On July 2018, SingHealth, the largest network of healthcare institutions in Singapore, had been under a severe cyber-attack and the personal data of around 1.5 million patients, including those of Prime Minister of Singapore, Lee Hsien Loong, was stolen. – Straits Times reports

The insurance industry is one of the richest data-driven business, and the consequences of a data breach extend far beyond the reputational damage that results from negative news headlines.

Insurance companies: An appealing target to hackers

Data is both, asset and liability, and the business of insurance is based on dealing with various uncertainties. In the past couple of years, the insurance industry performed badly in the cyber-battle. Despite having collected all the sensitive information, technology innovations and new business models caught insurers off-guard.

In September 2017, AXA suffered a cybersecurity breach in Singapore, in which the data of 5,400 of its customers were compromised. Such recent attacks highlight the fact that the companies which collect individual personal data are attractive prey for the cybercriminals.

A single security breach could cost more than a company earns in a year, however many organizations still don’t recognise the vitality of investments to combat the potential data security incidents.

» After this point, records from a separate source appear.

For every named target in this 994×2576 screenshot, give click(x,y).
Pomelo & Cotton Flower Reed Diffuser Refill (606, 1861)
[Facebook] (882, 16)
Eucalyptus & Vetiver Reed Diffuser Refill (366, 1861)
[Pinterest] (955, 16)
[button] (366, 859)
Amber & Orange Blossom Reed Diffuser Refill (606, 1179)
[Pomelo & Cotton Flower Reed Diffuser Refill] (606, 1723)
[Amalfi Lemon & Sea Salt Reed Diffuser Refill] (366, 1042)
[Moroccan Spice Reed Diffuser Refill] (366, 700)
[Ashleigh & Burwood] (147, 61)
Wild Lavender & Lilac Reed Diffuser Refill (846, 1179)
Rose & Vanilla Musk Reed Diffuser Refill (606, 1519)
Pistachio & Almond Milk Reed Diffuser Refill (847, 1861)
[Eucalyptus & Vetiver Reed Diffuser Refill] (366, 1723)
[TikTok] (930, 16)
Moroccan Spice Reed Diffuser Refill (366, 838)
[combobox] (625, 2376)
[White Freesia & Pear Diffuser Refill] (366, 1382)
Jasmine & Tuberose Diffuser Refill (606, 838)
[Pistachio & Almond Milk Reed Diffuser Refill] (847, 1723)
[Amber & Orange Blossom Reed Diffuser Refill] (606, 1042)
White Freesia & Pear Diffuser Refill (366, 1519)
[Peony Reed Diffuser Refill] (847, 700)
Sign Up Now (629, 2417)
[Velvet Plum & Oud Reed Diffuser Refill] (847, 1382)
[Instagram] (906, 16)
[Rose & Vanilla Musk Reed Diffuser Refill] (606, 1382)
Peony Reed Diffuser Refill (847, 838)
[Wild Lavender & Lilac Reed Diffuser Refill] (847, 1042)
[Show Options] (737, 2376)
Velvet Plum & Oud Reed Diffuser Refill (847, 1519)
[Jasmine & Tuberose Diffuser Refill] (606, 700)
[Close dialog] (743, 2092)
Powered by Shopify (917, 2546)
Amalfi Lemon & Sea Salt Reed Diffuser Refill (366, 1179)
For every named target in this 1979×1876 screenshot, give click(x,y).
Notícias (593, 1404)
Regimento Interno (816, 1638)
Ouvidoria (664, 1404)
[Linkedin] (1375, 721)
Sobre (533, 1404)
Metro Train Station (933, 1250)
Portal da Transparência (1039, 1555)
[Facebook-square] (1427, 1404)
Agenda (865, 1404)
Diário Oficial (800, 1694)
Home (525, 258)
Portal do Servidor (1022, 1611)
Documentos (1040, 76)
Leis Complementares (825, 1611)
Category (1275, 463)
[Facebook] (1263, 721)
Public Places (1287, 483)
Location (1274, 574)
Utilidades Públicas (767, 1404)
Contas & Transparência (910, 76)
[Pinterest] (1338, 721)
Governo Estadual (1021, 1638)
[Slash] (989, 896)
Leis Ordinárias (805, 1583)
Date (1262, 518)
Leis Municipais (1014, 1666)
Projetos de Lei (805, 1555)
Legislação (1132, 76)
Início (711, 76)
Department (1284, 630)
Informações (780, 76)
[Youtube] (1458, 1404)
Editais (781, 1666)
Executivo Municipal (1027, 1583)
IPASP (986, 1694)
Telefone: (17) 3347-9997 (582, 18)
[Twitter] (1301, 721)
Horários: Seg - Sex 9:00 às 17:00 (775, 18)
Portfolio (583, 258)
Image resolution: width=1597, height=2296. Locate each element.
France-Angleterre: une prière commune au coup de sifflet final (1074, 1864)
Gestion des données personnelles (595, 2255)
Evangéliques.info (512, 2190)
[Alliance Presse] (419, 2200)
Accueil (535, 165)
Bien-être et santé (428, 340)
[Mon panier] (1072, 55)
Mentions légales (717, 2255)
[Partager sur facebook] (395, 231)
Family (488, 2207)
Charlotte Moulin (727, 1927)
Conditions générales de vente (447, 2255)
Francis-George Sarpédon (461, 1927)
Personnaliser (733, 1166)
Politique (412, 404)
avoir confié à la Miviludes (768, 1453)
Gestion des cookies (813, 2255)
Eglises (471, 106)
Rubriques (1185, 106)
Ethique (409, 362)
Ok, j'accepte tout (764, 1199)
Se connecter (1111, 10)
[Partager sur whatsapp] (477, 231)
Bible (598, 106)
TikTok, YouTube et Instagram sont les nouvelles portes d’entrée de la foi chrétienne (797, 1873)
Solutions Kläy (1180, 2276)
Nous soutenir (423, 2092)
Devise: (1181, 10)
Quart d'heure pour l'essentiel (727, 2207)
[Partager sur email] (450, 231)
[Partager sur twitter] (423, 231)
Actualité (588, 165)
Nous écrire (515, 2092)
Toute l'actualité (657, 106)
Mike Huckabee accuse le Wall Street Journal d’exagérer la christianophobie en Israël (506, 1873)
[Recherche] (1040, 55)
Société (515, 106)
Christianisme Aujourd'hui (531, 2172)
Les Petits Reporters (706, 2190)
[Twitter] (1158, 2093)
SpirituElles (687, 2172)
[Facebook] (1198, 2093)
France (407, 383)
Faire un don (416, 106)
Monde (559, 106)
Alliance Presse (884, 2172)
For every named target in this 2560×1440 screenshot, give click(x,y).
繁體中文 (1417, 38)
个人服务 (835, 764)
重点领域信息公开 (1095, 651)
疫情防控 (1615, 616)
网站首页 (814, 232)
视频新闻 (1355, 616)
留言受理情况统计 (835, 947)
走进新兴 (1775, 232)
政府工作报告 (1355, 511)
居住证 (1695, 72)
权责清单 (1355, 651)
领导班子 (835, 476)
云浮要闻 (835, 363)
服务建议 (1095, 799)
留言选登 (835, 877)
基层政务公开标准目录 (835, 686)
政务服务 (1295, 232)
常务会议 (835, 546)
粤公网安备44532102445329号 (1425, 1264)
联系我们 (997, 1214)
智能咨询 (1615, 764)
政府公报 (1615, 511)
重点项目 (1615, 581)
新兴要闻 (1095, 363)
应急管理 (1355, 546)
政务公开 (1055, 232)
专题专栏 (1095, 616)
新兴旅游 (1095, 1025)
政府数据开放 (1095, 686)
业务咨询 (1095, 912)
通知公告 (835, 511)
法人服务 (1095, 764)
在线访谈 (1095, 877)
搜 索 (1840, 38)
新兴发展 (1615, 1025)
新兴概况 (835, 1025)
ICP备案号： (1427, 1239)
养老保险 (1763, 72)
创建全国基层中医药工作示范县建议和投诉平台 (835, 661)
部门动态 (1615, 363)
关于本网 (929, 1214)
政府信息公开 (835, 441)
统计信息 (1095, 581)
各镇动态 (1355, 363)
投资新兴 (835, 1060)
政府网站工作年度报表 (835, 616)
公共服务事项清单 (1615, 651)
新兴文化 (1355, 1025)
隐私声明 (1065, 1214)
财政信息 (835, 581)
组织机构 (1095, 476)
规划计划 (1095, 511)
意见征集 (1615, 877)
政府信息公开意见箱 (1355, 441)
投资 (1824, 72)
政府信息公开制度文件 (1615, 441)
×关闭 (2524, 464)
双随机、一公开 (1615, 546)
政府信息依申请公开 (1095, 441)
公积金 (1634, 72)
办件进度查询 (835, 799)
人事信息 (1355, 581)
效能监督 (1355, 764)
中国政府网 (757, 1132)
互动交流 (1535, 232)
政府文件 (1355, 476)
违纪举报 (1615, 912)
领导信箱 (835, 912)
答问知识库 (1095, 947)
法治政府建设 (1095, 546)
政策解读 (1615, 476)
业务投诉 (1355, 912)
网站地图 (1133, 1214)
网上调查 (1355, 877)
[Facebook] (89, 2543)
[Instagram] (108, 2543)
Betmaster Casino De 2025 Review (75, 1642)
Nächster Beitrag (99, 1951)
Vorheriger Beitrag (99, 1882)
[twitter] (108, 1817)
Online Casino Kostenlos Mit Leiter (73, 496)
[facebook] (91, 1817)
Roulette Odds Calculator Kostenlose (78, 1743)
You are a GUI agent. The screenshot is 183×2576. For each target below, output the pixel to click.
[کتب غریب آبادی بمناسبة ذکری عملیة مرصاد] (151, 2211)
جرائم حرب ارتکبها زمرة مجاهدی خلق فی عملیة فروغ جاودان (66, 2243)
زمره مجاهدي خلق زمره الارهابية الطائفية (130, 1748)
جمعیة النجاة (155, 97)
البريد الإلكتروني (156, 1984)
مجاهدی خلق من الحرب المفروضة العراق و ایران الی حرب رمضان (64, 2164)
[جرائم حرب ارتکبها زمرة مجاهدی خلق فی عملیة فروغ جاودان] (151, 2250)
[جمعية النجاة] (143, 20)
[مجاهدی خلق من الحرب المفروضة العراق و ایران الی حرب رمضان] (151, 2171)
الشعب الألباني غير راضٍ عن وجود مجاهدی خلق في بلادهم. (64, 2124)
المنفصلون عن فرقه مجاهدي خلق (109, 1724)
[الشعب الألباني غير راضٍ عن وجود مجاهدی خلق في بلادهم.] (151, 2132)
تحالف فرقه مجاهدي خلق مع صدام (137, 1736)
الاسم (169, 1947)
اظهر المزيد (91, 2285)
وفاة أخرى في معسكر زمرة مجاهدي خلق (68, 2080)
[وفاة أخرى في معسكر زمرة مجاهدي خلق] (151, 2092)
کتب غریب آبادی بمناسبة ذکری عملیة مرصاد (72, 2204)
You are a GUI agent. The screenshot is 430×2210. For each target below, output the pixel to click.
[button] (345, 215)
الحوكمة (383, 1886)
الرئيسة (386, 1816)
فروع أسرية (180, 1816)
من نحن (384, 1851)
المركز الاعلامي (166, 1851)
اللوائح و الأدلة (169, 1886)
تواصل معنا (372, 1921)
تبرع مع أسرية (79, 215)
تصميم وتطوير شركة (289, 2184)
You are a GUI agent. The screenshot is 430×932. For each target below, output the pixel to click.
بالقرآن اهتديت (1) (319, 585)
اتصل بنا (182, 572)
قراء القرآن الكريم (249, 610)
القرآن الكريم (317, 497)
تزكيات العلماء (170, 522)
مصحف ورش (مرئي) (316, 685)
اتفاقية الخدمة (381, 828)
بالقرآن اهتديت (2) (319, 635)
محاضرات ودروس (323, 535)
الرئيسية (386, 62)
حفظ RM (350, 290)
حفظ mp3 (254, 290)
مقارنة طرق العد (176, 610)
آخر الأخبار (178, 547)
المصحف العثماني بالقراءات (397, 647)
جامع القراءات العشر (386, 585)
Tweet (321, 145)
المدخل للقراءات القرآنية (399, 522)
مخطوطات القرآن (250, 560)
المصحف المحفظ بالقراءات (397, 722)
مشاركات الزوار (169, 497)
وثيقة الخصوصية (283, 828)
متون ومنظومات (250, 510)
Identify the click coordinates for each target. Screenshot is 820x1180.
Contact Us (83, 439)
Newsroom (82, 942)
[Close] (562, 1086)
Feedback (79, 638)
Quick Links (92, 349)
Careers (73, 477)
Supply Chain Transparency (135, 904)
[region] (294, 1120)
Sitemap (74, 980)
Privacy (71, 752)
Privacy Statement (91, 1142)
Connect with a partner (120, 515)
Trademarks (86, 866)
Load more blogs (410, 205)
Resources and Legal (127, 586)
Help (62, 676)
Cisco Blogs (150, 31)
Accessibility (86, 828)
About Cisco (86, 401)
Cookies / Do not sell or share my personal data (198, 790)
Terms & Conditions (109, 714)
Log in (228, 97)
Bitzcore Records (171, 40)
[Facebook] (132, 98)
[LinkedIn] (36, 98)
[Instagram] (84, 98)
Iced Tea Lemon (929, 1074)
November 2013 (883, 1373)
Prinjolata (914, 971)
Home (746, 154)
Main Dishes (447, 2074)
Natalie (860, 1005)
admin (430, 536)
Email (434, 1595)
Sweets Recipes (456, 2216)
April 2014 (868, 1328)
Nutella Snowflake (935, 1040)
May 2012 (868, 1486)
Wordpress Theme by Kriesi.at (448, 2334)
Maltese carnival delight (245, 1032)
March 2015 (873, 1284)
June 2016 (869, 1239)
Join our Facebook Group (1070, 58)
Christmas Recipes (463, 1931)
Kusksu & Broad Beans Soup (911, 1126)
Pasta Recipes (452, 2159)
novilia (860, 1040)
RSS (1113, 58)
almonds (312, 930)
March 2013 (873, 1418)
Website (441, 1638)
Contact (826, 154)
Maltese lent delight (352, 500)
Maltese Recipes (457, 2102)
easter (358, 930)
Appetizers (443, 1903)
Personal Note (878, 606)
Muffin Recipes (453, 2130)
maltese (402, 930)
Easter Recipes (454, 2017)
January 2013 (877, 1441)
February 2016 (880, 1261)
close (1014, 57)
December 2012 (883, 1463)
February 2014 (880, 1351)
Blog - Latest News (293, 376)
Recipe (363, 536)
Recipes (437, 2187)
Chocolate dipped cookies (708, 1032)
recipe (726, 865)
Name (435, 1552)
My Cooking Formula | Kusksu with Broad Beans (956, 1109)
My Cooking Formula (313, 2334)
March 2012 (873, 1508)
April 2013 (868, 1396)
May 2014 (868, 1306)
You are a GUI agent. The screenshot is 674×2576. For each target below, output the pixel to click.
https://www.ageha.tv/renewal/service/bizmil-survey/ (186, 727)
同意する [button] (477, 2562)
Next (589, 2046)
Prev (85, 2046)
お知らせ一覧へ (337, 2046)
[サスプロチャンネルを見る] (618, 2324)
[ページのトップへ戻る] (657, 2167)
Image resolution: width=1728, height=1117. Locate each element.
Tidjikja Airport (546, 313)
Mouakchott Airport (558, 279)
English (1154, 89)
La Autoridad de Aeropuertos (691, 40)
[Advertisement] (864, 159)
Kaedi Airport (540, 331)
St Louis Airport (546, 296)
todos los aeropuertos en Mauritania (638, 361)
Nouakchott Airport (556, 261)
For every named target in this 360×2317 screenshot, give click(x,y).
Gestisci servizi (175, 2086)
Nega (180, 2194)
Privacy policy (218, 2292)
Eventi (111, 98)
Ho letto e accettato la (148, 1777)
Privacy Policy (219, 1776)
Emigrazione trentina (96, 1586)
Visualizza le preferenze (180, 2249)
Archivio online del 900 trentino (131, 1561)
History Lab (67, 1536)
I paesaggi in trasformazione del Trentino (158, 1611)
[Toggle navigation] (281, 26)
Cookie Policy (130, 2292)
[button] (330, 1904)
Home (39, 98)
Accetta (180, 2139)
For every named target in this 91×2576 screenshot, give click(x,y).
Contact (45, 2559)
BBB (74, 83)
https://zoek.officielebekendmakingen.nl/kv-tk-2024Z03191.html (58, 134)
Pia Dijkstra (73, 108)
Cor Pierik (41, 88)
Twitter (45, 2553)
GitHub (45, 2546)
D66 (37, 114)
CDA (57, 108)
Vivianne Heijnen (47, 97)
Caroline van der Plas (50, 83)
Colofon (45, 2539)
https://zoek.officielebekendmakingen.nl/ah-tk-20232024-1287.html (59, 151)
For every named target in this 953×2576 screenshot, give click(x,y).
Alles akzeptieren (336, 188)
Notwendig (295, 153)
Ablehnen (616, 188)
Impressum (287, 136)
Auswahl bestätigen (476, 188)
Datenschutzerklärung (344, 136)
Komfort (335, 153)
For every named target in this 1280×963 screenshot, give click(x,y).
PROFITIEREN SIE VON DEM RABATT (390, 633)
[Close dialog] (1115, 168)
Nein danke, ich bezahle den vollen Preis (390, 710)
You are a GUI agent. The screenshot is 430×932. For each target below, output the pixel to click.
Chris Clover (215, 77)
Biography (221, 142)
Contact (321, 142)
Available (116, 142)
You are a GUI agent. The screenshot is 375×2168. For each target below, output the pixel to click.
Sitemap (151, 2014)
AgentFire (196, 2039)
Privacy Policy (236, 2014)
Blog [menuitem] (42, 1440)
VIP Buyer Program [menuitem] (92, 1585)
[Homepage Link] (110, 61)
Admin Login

Prevention of Data Breach:

Eugene Lee, director of business development at Connectivity Global, while sharing his insights to Insurance Business; on measures to be taken to mitigate cyber risks said:
“Companies which collect individuals’ personal data are an attractive target for cybercriminals and these companies should ensure that necessary steps are taken to mitigate these cyber risks.”

The insurance industry cannot afford to take a reactive approach. The insurance industry is entrusted by the customers with a vast array of non-public, personally identifiable information. By securing the customer and their financial data will not only protect the brand reputation but also add to the profitability.

To combat with the incidents of a security breach, the insurance firms must ensure that the policy and procedures relating to cybersecurity are clearly communicated to the workforce. They must formulate a sound response plan to recover their assets in case of an event of a breach.

According to the World Insurance Report 2018, Apple is partnering with CISCO, Aon and Allianz on cyber risk management solutions to protect the middle market and other enterprises from malware and ransomware.

The insurance company should prioritise its investment in efficient, professional, and specialized IT teams and consultants, to deal with new emerging threats.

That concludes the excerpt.